En la actualidad, los trastornos del sueño afectan a casi la mitad de la población, y menos de un tercio de las personas que padecen esta alteración recurren a una consulta neurológica, ya que desconocen que pueden ser prevenibles y tratables.

Si bien no se constituyen como una patología grave, pueden afectar la calidad del descanso y de recuperación del organismo lo que influye en el rendimiento óptimo durante el día.

La falta de sueño produce consecuencias en la salud física y mental tales como depresión, ansiedad, fatiga, dolores de cabeza, disminución de la concentración, de la memoria, del rendimiento académico y laboral e incluso aumenta las probabilidades de padecer enfermedades metabólicas, cardiovasculares y cerebrovasculares.

Generalmente, los pacientes acuden al médico por 3 razones principales:

  • Incapacidad crónica para dormir adecuadamente durante la noche.
  • Fatiga sostenida en el tiempo.
  • Alguna manifestación conductual anormal en el mismo sueño.

 

polisomnografía Foto: Depositphotos

Para diagnosticar de qué trastorno del sueño se trata, el estudio de polisomnografía se presenta como una alternativa para su detección.

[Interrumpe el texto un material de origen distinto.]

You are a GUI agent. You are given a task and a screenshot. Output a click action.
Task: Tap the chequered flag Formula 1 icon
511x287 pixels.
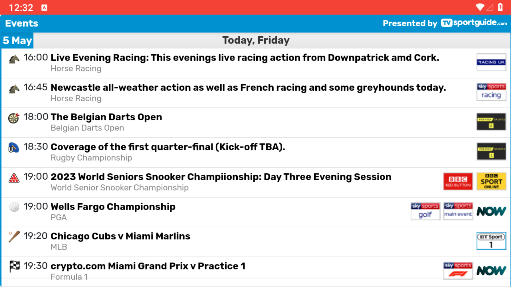click(14, 266)
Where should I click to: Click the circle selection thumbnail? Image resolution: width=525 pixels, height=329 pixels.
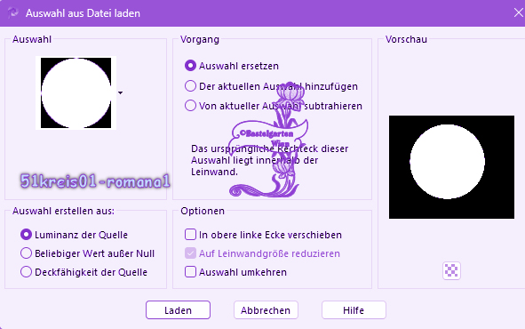[76, 92]
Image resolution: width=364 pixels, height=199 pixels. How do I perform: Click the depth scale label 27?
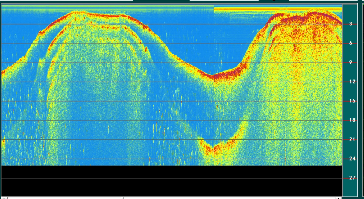click(x=352, y=178)
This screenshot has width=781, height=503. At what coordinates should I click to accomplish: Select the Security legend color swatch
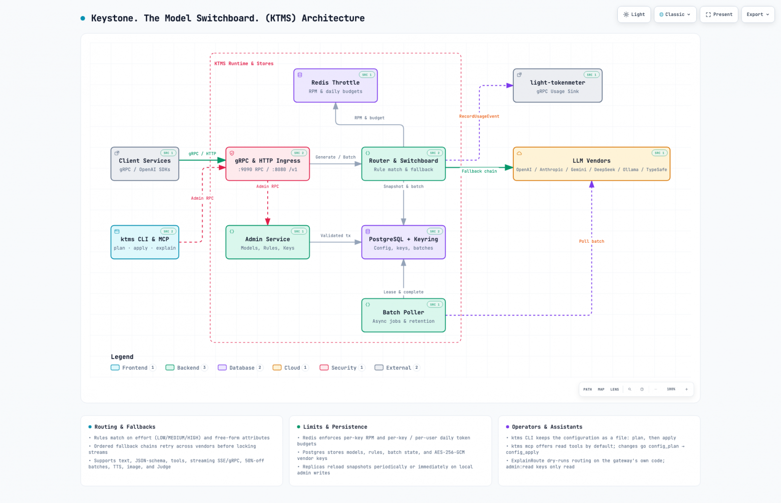(x=324, y=368)
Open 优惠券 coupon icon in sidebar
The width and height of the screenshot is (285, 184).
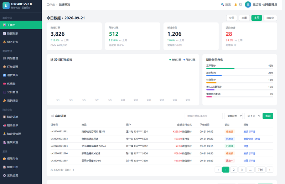4,84
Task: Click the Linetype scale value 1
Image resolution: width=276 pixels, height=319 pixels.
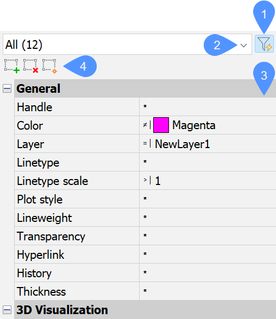Action: click(x=158, y=181)
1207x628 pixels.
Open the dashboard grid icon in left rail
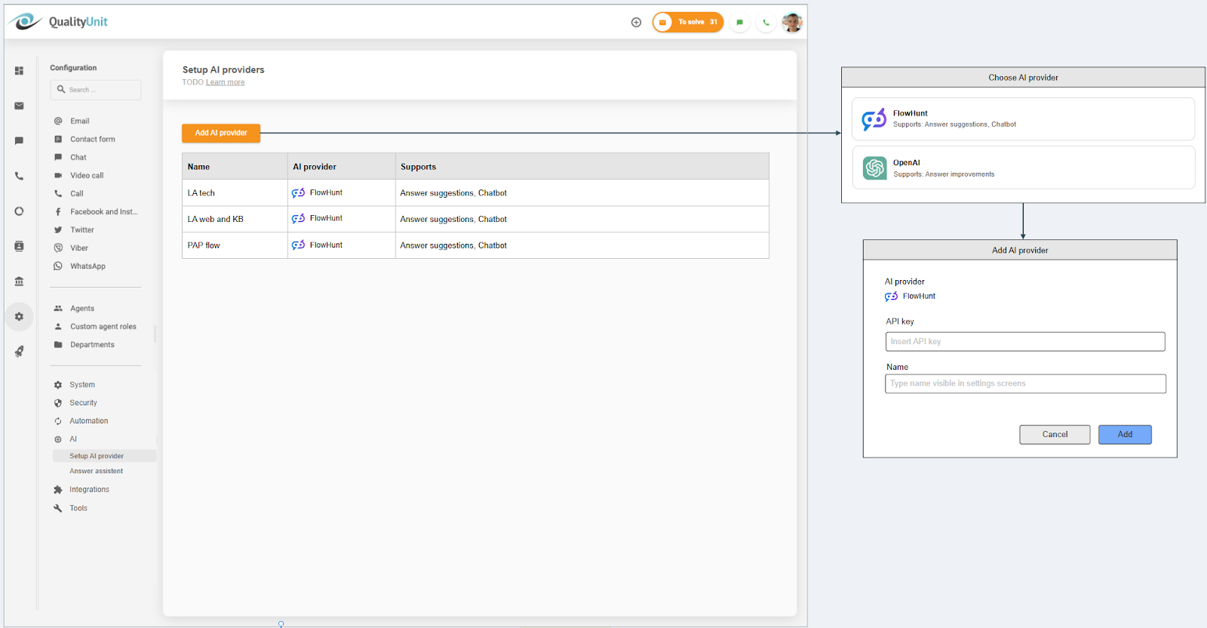tap(19, 71)
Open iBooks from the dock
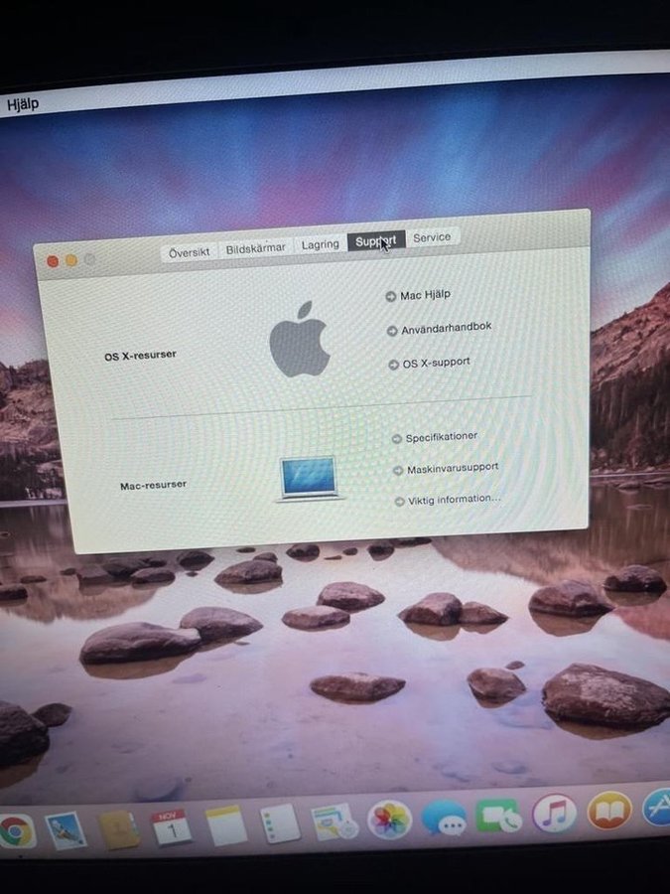This screenshot has width=670, height=894. [608, 811]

Este consiste en monitorear al paciente durante la noche para obtener información de múltiples parámetros corporales como su actividad la actividad eléctrica del cerebro, la frecuencia y ritmos respiratorio y cardíaco, saturación de oxígeno en sangre, la actividad muscular y los movimientos oculares.

Se trata de un estudio de ciclos y comportamientos del sueño que se adapta a cada paciente y no produce ningún dolor.

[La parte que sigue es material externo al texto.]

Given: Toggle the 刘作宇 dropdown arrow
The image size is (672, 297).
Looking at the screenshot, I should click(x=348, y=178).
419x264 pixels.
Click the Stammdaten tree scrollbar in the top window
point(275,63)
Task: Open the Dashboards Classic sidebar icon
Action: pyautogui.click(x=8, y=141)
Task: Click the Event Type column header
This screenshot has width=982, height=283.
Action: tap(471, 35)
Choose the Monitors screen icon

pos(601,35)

Usualmente, se realiza durante toda la noche en espacios destinados a este fin dentro de los laboratorios de Medicina del Sueño, pero en algunas situaciones particulares se puede hacer de forma ambulatoria en el domicilio del paciente.

El estudio es totalmente inocuo y no invasivo, no tiene ninguna contraindicación concreta y previo al examen solo es necesario no ingerir alcohol ni bebidas que contengan cafeína.

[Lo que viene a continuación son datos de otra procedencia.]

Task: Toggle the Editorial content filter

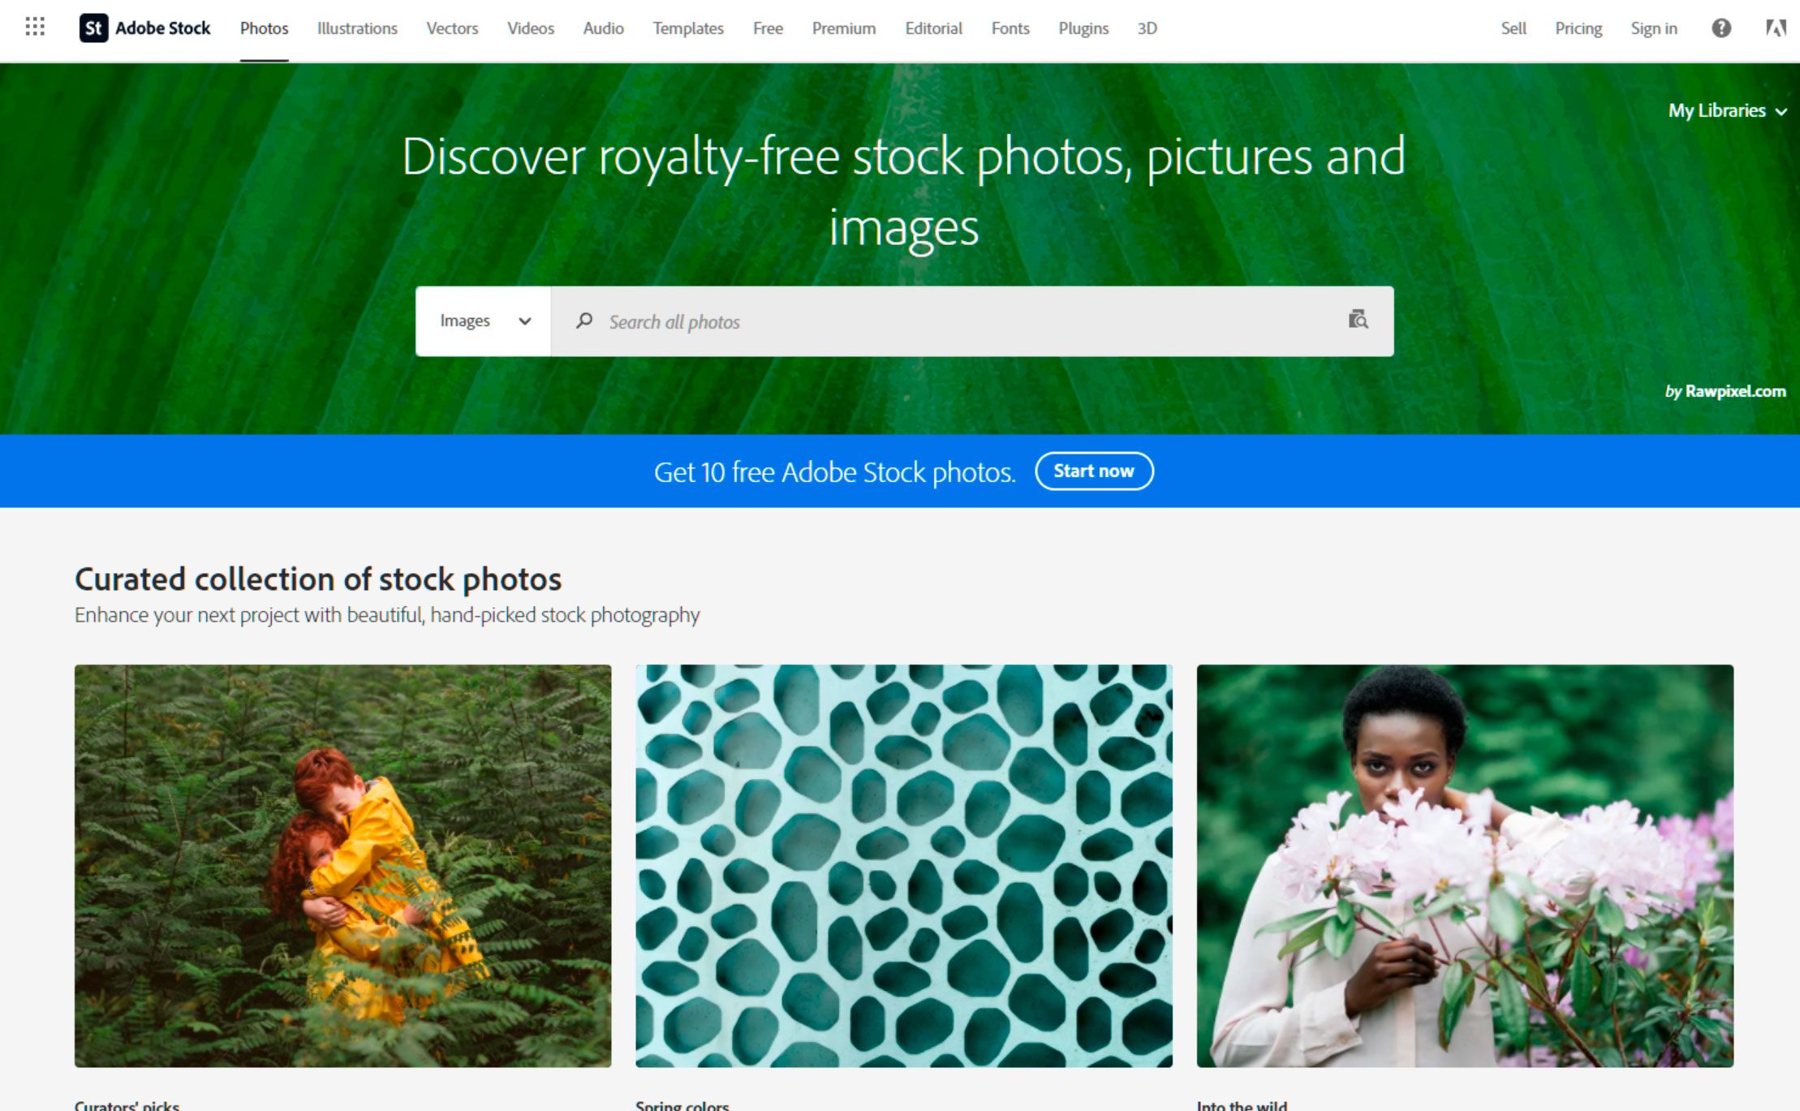Action: coord(933,26)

Trastornos del sueño que permite detectar:

Apnea del sueño u otro trastorno respiratorio relacionado con el sueño: afecta principalmente a las personas que padecen obesidad, ya que se caracteriza por interrupciones transitorias de la respiración cuando la persona está dormida.

Conductas que interrumpen el sueño: las conductas anormales durante el sueño se denominan parasomnias y una de las más comunes es el sonambulismo, el cual consiste en que la persona se levanta y camina dormida.

Síndrome de piernas inquietas: los pacientes que padecen este síndrome las piernas se flexionan y extienden involuntariamente durante el sueño.

Narcolepsia: se trata de una somnolencia diurna excesiva (ataques de sueño sin previo aviso), parálisis del sueño (despertarse sintiendo que no se puede mover, abrir los ojos y/o hablar) y alucinaciones del sueño (auditivas y visuales).

Insomnio crónico idiopático (sin causa aparente): aquellos pacientes que tienen problemas para conciliar el sueño o permanecer dormidos.

Teniendo en cuenta los distintos trastornos que pueden perturbar el sueño, ante la presencia de alguno de ellos es de gran importancia realizar una consulta temprana con un médico especialista en medicina del sueño para lograr un diagnóstico certero que permita identificar la alteración e indicar el tratamiento más adecuado en cada caso en particular.